Due Diligence, Disclosure, and Determination

So, our latest addition to the family, the adorable puppy I mentioned in my last post, is utterly and completely deaf. How do we know? Among many other tests designed to give off as little vibration as possible, we smashed the metal bottoms of two chafing dishes together over her head while she was sleeping and she didn’t even stir. Now I know why she barely ever barks. In honor of this unexpected wrench, today’s post is about due diligence, disclosure, and determination.


Sending Shanti back to the rescue wasn’t really an option. Deafness, though not ideal for a first-time family puppy, isn’t a deal-breaker in our books. In fact, I’m finding it kind of amazing to push beyond my voice to train this pup, and I think she’s teaching me to access parts of my senses that could really use a work out. My initial response, upon learning that our dog can’t hear, was to be really annoyed by the rescue organization that we adopted her from.

Due Diligence

Nekky called them to share our discovery and to ask for a reimbursement of enough of the adoption fee to cover the cost of a vibrating collar. To be clear, this isn’t a shock collar, it’s a collar that vibrates (like a cell phone) to grab the dog’s attention. Kind of a must-have in our circumstances. I was beyond satisfied when the contact at the rescue agreed to refund half the adoption fee and issue a tax receipt for the remaining half. She also said she would alert the other families who adopted Shanti’s sisters, in case the deafness was something they brought to the party too.
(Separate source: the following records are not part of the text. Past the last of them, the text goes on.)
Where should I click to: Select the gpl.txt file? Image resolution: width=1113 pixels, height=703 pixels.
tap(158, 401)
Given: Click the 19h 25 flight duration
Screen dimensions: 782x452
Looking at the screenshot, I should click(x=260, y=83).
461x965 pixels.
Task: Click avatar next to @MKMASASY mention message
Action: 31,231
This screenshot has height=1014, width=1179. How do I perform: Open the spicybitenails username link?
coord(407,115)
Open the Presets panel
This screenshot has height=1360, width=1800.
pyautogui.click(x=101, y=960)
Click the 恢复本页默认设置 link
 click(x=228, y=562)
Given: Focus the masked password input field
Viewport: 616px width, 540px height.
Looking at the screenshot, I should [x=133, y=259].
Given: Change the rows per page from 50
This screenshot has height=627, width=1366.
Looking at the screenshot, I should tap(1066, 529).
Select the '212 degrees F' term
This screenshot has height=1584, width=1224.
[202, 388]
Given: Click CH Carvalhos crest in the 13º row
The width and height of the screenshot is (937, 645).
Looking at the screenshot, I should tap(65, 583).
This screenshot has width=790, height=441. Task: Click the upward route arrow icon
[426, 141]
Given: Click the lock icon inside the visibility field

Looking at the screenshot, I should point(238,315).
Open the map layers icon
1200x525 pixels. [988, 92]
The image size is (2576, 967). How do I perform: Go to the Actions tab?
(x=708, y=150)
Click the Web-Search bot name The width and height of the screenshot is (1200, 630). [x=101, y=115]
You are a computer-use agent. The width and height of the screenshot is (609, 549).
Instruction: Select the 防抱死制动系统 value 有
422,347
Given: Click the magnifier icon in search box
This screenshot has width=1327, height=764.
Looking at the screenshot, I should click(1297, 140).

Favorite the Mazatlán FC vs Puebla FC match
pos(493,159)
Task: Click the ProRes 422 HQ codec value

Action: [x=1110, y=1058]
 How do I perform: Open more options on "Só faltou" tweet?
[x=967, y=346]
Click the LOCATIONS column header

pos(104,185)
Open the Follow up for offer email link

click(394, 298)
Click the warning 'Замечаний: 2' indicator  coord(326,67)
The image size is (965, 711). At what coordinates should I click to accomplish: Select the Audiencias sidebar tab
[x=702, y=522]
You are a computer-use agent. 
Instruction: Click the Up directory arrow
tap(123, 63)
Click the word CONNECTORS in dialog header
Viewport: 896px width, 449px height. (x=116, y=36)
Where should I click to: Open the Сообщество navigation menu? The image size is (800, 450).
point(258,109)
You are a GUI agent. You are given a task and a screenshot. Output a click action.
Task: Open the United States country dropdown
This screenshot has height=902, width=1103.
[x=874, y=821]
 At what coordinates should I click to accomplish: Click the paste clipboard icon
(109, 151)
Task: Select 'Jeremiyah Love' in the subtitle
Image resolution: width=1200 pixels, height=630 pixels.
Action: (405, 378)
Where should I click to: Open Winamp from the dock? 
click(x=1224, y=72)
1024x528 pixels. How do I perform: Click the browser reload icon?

I couldn’t understand how the vet check the rescue claimed to have conducted (we got a receipt from this vet, and I wondered if it was real) could miss something so major. It seemed like a basic thing to check for. My own vet, our next-door neighbor, assured me it could be a very easy mistake, especially if the vet had all three puppies at once. We missed it ourselves, as the sleepiness of our puppy and the adorable chaos of her sister and the toddler at the foster home made things a bit distracting.


Would we have chosen this particular dog if we knew she was deaf? No way. I will freely admit to wanting our first puppy to be as simple as possible. I’m going to believe the rescue org when they say they had no idea that our dog was deaf, because I think most responsible rescues would be up front about such a thing to ensure that the dog finds a suitable home. Days after picking her up, we are already in love with her, bonded with her, and invested in her. We didn’t want to teach the kids that an issue like deafness meant that the dog had to go. Blindness, maybe, because I don’t even know how you would train a blind dog, but deafness is a highly workable dog training scenario. Dogs smell, see, and then hear. People hear, see and then smell. So, despite this surprise, we carry on as planned. We have an awesome trainer who we will work with once Shanti has her next round of shots, and in the meanwhile I’m grateful for the epic amount of information available.

We’ve already taught her how to sit, and come. Now we just need to get those puppy teeth under control!

Have you had a deaf dog? Know anyone who has? We’d love any tips or tidbits from you.